「もう辞めたい」
検査室で毎日顔を合わせる人間関係、上がらない給料、先が見えない将来。そんな中でこの言葉が頭をよぎったことがある人は、少なくないと思います。
私も同じでした。臨床検査技師として働きながら、「もうここにいたくない」と本気で思った時期があります。
この記事は、「辞めたい」と感じているあなたに「辞めるな」と言うための記事ではありません。その気持ちは甘えでも弱さでもなく、むしろ自然な反応だと思っています。

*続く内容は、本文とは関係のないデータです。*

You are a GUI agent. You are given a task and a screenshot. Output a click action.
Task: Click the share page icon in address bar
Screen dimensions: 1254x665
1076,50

ただ、「辞める」を決める前に知っておいてほしいことがあります。私自身の経験を交えて、正直にお伝えします。
臨床検査技師を辞めたいと思うのは甘えじゃない
「辞めたい」と思っている自分を責めていませんか?まず言いたいのは、その気持ちには正当な理由があるということです。
人間関係のストレスは検査室の構造的な問題
検査室は閉鎖的な空間です。少人数で同じメンバーと毎日顔を合わせ、ローテーションの自由度も低い。合わない人がいても距離を取る手段がほとんどありません。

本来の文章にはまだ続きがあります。